I’ve been looking forward to using a 144Hz gaming monitor for some time, and with the XG2401 I finally got my wish. Going from 60Hz to 144Hz really represents a noticeable difference, particularly if you’re playing a fast-paced game like League of Legends, Doom or Counter-Strike. I spent a lot of time playing the latter, and I found the monitor more than up to par. Action appeared fast and fluid, and I found it easier to despatch my enemies on the high refresh rate, low lag monitor.
The small screen size meant that the monitor sat dangerously close to my face, but also meant I could move the screen to the side of my desk when I wasn’t using it.
The ViewSonic monitor contains a few presets for gaming, and we tried them out on a range of games. Generally the altered colours proved more distracting than helpful, but it’s nice to at least have the option to try a new setup right out of the box.
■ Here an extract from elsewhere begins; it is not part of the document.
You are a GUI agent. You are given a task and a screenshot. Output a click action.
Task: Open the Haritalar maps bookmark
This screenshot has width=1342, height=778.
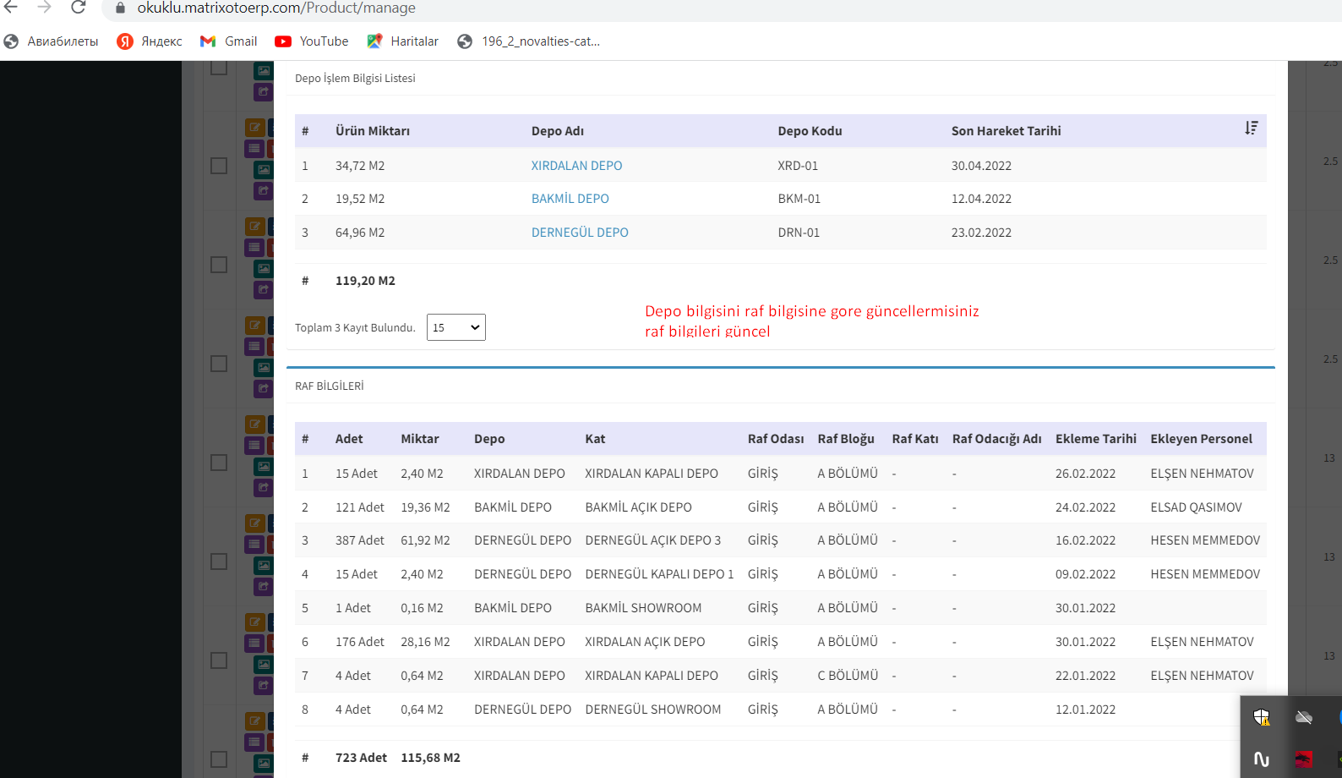(x=403, y=41)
Using the OSD is a massive headache
Unfortunately, actually using the OSD to activate these new profiles and tweak settings was a massive headache. The button layout used here is hardly intuitive; a button labelled ‘2’ is the first on the left, and generally means ‘OK’. Meanwhile, the fourth button is called ‘1’ and means ‘back’. Pressing 2 by itself cycles the input, turning off the monitor temporarily if nothing else is plugged in, while pushing 1 by itself brings up the monitor’4s main menu. Two further OSD buttons are present, up (2nd postion) and down (third position). These open the volume adjust and game mode quick settings, respectively.
These mappings seem so random, and I can’t conceive why the ‘1’ and ‘2’ buttons weren’t just labelled ‘OK’ and ‘back’ like most other monitors. This is one area where BenQ really shines with their physical controllers, and even their built-in buttons make more sense.
FreeSync is another big bullet point of this monitor, but sadly we don’t have an AMD-based card to test it out. (AMD, feel free to get in touch.) However, user reviews online suggest that it works fine, so consider this a plus point if you’re one of the few to have an AMD card.
Work / Media
Writing and editing photos on the XG2401 was something of a challenge, given its small screen size, low resolution and relatively poor colour accuracy. (Of course, any 24-inch 1080p TN monitor will fare poorly when faced against a 32-inch 4K IPS monitor that costs four times as much… it’s hardly a fair fight!) Still, the XG2401 is a reasonable performer here, with its well-designed stand ensuring that issues with viewing angles or comfort were minimised. We watched a few YouTube videos on the display, and 1080p content, particularly game footage, still looked fine. This isn’t an ideal monitor for getting work done, but it will do the job in a pinch.
The XG2401 is a decent choice if you’re looking for a 24-inch 144Hz monitor, but right now ViewSonic’s £250 price for the XG2401 is above that of similarly-equipped monitors, like the BenQ XL2411Z and the Acer Predator GN246. You could argue that the XG2401’s good port layout and solid ergonomics make up the price difference, but it has weaknesses too, with a confusingly-designed OSD and fairly poor colour accuracy. Let’s hope we see an XG2402 that fixes these issues and allows ViewSonic to compete on a more level playing field.